▶ **What the task asks**
In the listing that follows, how many lines include the string "element"? Reply with only the number.

▶ **Raw data**
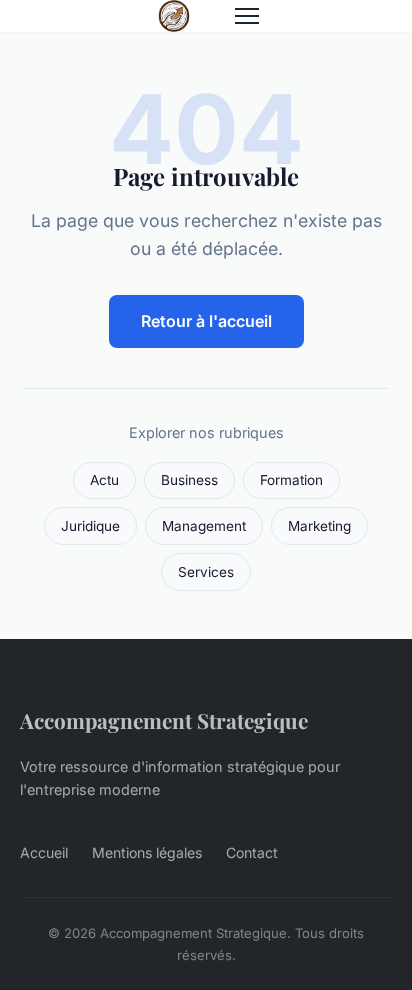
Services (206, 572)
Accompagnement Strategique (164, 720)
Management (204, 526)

--

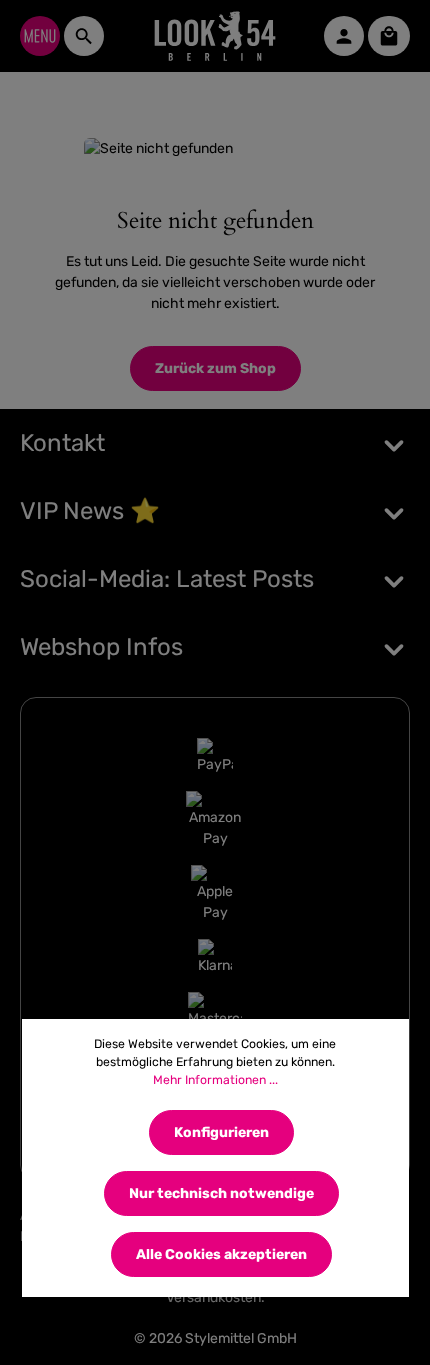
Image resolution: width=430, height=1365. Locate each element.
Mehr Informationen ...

==

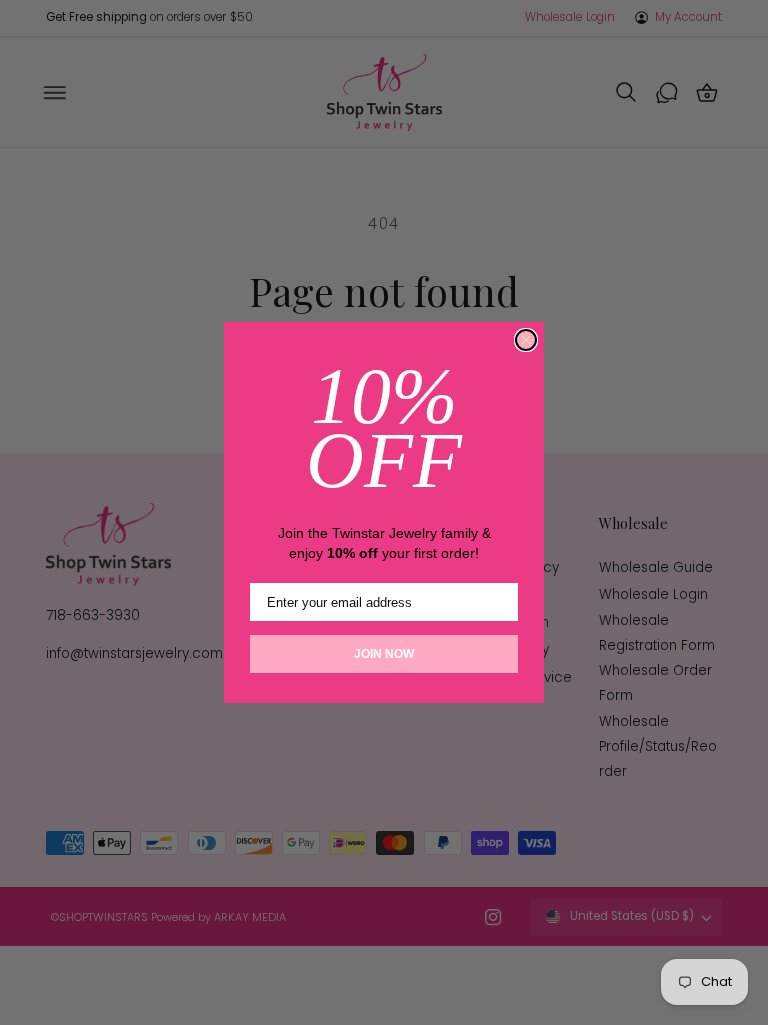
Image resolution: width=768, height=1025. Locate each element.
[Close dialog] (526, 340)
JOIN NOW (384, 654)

▶ **Result below**
2